### Problem details
Your response must be the entire set of entries, reproduced word for word.

### Exercise materials
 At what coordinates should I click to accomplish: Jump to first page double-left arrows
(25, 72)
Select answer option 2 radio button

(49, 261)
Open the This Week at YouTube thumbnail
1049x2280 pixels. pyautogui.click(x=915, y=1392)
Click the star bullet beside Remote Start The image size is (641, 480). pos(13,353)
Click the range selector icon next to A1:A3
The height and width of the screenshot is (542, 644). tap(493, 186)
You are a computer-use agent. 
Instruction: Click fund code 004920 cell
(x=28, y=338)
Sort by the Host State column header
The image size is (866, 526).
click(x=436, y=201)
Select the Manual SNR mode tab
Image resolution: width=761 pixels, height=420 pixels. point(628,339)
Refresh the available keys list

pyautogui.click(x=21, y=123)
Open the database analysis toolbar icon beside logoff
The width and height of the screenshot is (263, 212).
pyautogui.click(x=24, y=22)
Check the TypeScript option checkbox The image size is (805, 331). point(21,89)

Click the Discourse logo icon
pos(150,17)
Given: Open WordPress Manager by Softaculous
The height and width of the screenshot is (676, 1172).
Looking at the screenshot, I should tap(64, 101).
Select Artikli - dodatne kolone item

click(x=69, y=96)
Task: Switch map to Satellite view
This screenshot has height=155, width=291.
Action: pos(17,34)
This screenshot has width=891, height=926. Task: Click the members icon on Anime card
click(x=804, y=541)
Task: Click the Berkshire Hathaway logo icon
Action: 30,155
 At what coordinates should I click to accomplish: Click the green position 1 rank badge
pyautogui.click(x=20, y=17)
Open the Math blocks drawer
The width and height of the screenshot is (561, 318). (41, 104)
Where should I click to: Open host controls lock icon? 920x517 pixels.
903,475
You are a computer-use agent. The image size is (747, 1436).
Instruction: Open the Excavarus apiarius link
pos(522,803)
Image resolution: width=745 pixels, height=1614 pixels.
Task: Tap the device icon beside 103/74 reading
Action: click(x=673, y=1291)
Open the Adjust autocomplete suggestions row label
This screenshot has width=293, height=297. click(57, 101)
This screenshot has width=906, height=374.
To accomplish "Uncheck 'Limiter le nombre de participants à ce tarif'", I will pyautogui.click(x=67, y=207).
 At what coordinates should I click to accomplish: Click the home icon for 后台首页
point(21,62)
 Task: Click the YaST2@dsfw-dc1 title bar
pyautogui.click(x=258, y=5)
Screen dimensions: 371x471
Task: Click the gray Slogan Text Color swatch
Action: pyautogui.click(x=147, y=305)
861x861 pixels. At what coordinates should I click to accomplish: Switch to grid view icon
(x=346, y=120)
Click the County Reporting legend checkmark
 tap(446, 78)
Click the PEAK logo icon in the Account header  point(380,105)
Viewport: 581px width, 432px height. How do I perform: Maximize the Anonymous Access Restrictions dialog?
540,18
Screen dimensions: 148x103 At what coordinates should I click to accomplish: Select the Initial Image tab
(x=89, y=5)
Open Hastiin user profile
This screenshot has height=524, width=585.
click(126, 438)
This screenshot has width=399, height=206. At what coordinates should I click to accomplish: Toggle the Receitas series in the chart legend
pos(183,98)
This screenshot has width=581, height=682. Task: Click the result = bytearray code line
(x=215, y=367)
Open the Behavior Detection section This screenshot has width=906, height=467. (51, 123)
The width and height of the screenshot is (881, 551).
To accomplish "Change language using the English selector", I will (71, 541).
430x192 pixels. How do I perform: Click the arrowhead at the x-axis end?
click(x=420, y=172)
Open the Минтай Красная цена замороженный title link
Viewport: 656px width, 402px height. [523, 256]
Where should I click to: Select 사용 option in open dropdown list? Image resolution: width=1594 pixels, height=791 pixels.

### Answer below
 At what coordinates should I click to accomplish: Jump to first page double-left arrows
(25, 72)
Select answer option 2 radio button

(49, 261)
Open the This Week at YouTube thumbnail
1049x2280 pixels. pyautogui.click(x=915, y=1392)
Click the star bullet beside Remote Start The image size is (641, 480). pos(13,353)
Click the range selector icon next to A1:A3
The height and width of the screenshot is (542, 644). tap(493, 186)
You are a computer-use agent. 
Instruction: Click fund code 004920 cell
(x=28, y=338)
Sort by the Host State column header
The image size is (866, 526).
click(x=436, y=201)
Select the Manual SNR mode tab
Image resolution: width=761 pixels, height=420 pixels. point(628,339)
Refresh the available keys list

pyautogui.click(x=21, y=123)
Open the database analysis toolbar icon beside logoff
The width and height of the screenshot is (263, 212).
pyautogui.click(x=24, y=22)
Check the TypeScript option checkbox The image size is (805, 331). point(21,89)

Click the Discourse logo icon
pos(150,17)
Given: Open WordPress Manager by Softaculous
The height and width of the screenshot is (676, 1172).
Looking at the screenshot, I should tap(64, 101).
Select Artikli - dodatne kolone item

click(x=69, y=96)
Task: Switch map to Satellite view
This screenshot has height=155, width=291.
Action: pos(17,34)
This screenshot has width=891, height=926. Task: Click the members icon on Anime card
click(x=804, y=541)
Task: Click the Berkshire Hathaway logo icon
Action: 30,155
 At what coordinates should I click to accomplish: Click the green position 1 rank badge
pyautogui.click(x=20, y=17)
Open the Math blocks drawer
The width and height of the screenshot is (561, 318). (41, 104)
Where should I click to: Open host controls lock icon? 920x517 pixels.
903,475
You are a computer-use agent. The image size is (747, 1436).
Instruction: Open the Excavarus apiarius link
pos(522,803)
Image resolution: width=745 pixels, height=1614 pixels.
Task: Tap the device icon beside 103/74 reading
Action: click(x=673, y=1291)
Open the Adjust autocomplete suggestions row label
This screenshot has width=293, height=297. click(57, 101)
This screenshot has width=906, height=374.
To accomplish "Uncheck 'Limiter le nombre de participants à ce tarif'", I will pyautogui.click(x=67, y=207).
 At what coordinates should I click to accomplish: Click the home icon for 后台首页
point(21,62)
 Task: Click the YaST2@dsfw-dc1 title bar
pyautogui.click(x=258, y=5)
Screen dimensions: 371x471
Task: Click the gray Slogan Text Color swatch
Action: pyautogui.click(x=147, y=305)
861x861 pixels. At what coordinates should I click to accomplish: Switch to grid view icon
(x=346, y=120)
Click the County Reporting legend checkmark
 tap(446, 78)
Click the PEAK logo icon in the Account header  point(380,105)
Viewport: 581px width, 432px height. How do I perform: Maximize the Anonymous Access Restrictions dialog?
540,18
Screen dimensions: 148x103 At what coordinates should I click to accomplish: Select the Initial Image tab
(x=89, y=5)
Open Hastiin user profile
This screenshot has height=524, width=585.
click(126, 438)
This screenshot has width=399, height=206. At what coordinates should I click to accomplish: Toggle the Receitas series in the chart legend
pos(183,98)
This screenshot has width=581, height=682. Task: Click the result = bytearray code line
(x=215, y=367)
Open the Behavior Detection section This screenshot has width=906, height=467. (51, 123)
The width and height of the screenshot is (881, 551).
To accomplish "Change language using the English selector", I will (71, 541).
430x192 pixels. How do I perform: Click the arrowhead at the x-axis end?
click(x=420, y=172)
Open the Минтай Красная цена замороженный title link
Viewport: 656px width, 402px height. [523, 256]
Where should I click to: Select 사용 option in open dropdown list? Image resolution: width=1594 pixels, height=791 pixels.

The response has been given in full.